(Entries taken from a collection)
····················
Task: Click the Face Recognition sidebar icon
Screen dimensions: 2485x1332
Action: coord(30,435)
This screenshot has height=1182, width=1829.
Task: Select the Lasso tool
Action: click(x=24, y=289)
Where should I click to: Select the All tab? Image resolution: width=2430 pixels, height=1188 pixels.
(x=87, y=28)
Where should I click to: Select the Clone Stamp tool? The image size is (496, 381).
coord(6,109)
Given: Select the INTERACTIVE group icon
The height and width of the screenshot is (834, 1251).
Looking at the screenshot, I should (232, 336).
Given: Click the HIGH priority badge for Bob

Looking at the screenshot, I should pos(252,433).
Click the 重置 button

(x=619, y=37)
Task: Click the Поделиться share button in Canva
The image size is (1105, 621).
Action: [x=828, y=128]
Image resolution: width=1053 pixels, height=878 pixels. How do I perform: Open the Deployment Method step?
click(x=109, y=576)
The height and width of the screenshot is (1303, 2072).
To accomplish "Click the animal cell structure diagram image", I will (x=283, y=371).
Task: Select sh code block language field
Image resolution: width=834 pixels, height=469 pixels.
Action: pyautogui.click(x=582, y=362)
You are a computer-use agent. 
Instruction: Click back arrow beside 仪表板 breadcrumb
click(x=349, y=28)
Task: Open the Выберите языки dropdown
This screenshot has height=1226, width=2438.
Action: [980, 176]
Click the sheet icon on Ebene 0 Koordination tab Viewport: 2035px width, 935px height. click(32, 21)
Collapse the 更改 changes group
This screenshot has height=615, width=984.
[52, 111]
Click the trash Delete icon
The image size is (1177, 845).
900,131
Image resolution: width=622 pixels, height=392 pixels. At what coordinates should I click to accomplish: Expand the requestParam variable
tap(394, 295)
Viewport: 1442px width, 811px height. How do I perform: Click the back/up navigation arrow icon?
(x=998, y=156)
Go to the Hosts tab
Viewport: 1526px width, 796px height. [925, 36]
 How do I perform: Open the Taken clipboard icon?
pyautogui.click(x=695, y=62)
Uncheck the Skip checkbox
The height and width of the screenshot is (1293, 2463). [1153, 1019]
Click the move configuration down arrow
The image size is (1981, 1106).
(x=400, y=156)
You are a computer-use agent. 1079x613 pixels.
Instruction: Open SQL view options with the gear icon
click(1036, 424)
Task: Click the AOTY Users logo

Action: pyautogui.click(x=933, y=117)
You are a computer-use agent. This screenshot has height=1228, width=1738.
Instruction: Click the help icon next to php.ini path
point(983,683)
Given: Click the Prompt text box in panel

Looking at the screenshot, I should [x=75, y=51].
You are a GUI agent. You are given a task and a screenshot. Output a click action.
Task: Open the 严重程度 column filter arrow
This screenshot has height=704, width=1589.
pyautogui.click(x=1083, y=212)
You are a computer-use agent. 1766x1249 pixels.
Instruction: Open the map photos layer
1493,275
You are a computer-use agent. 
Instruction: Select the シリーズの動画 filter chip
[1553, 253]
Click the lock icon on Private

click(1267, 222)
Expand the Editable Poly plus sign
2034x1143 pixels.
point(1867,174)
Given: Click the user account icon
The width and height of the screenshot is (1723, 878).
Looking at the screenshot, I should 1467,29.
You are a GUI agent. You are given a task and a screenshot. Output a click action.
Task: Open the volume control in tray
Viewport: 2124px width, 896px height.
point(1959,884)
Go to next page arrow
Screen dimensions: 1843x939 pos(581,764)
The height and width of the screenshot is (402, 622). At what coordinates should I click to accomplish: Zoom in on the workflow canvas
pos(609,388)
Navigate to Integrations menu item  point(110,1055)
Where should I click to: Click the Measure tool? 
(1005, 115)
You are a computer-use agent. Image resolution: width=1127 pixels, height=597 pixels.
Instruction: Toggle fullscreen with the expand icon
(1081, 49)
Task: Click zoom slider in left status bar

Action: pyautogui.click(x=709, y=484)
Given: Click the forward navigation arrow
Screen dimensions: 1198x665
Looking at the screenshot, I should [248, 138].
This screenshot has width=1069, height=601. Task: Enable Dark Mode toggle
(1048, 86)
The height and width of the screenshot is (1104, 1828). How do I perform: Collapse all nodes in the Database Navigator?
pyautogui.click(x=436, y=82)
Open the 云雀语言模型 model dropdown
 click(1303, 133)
····················
EXERCISE DETAILS: Each line of the data above should appear again in your answer, exactly as given.

EXERCISE ANSWER:
Task: Click the Face Recognition sidebar icon
Screen dimensions: 2485x1332
Action: coord(30,435)
This screenshot has height=1182, width=1829.
Task: Select the Lasso tool
Action: click(x=24, y=289)
Where should I click to: Select the All tab? Image resolution: width=2430 pixels, height=1188 pixels.
(x=87, y=28)
Where should I click to: Select the Clone Stamp tool? The image size is (496, 381).
coord(6,109)
Given: Select the INTERACTIVE group icon
The height and width of the screenshot is (834, 1251).
Looking at the screenshot, I should (232, 336).
Given: Click the HIGH priority badge for Bob

Looking at the screenshot, I should pos(252,433).
Click the 重置 button

(x=619, y=37)
Task: Click the Поделиться share button in Canva
The image size is (1105, 621).
Action: [x=828, y=128]
Image resolution: width=1053 pixels, height=878 pixels. How do I perform: Open the Deployment Method step?
click(x=109, y=576)
The height and width of the screenshot is (1303, 2072).
To accomplish "Click the animal cell structure diagram image", I will (x=283, y=371).
Task: Select sh code block language field
Image resolution: width=834 pixels, height=469 pixels.
Action: pyautogui.click(x=582, y=362)
You are a computer-use agent. 
Instruction: Click back arrow beside 仪表板 breadcrumb
click(x=349, y=28)
Task: Open the Выберите языки dropdown
This screenshot has height=1226, width=2438.
Action: [980, 176]
Click the sheet icon on Ebene 0 Koordination tab Viewport: 2035px width, 935px height. click(32, 21)
Collapse the 更改 changes group
This screenshot has height=615, width=984.
[52, 111]
Click the trash Delete icon
The image size is (1177, 845).
900,131
Image resolution: width=622 pixels, height=392 pixels. At what coordinates should I click to accomplish: Expand the requestParam variable
tap(394, 295)
Viewport: 1442px width, 811px height. How do I perform: Click the back/up navigation arrow icon?
(x=998, y=156)
Go to the Hosts tab
Viewport: 1526px width, 796px height. [925, 36]
 How do I perform: Open the Taken clipboard icon?
pyautogui.click(x=695, y=62)
Uncheck the Skip checkbox
The height and width of the screenshot is (1293, 2463). [1153, 1019]
Click the move configuration down arrow
The image size is (1981, 1106).
(x=400, y=156)
You are a computer-use agent. 1079x613 pixels.
Instruction: Open SQL view options with the gear icon
click(1036, 424)
Task: Click the AOTY Users logo

Action: pyautogui.click(x=933, y=117)
You are a computer-use agent. This screenshot has height=1228, width=1738.
Instruction: Click the help icon next to php.ini path
point(983,683)
Given: Click the Prompt text box in panel

Looking at the screenshot, I should [x=75, y=51].
You are a GUI agent. You are given a task and a screenshot. Output a click action.
Task: Open the 严重程度 column filter arrow
This screenshot has height=704, width=1589.
pyautogui.click(x=1083, y=212)
You are a computer-use agent. 1766x1249 pixels.
Instruction: Open the map photos layer
1493,275
You are a computer-use agent. 
Instruction: Select the シリーズの動画 filter chip
[1553, 253]
Click the lock icon on Private

click(1267, 222)
Expand the Editable Poly plus sign
2034x1143 pixels.
point(1867,174)
Given: Click the user account icon
The width and height of the screenshot is (1723, 878).
Looking at the screenshot, I should 1467,29.
You are a GUI agent. You are given a task and a screenshot. Output a click action.
Task: Open the volume control in tray
Viewport: 2124px width, 896px height.
point(1959,884)
Go to next page arrow
Screen dimensions: 1843x939 pos(581,764)
The height and width of the screenshot is (402, 622). At what coordinates should I click to accomplish: Zoom in on the workflow canvas
pos(609,388)
Navigate to Integrations menu item  point(110,1055)
Where should I click to: Click the Measure tool? 
(1005, 115)
You are a computer-use agent. Image resolution: width=1127 pixels, height=597 pixels.
Instruction: Toggle fullscreen with the expand icon
(1081, 49)
Task: Click zoom slider in left status bar

Action: pyautogui.click(x=709, y=484)
Given: Click the forward navigation arrow
Screen dimensions: 1198x665
Looking at the screenshot, I should [248, 138].
This screenshot has width=1069, height=601. Task: Enable Dark Mode toggle
(1048, 86)
The height and width of the screenshot is (1104, 1828). How do I perform: Collapse all nodes in the Database Navigator?
pyautogui.click(x=436, y=82)
Open the 云雀语言模型 model dropdown
 click(1303, 133)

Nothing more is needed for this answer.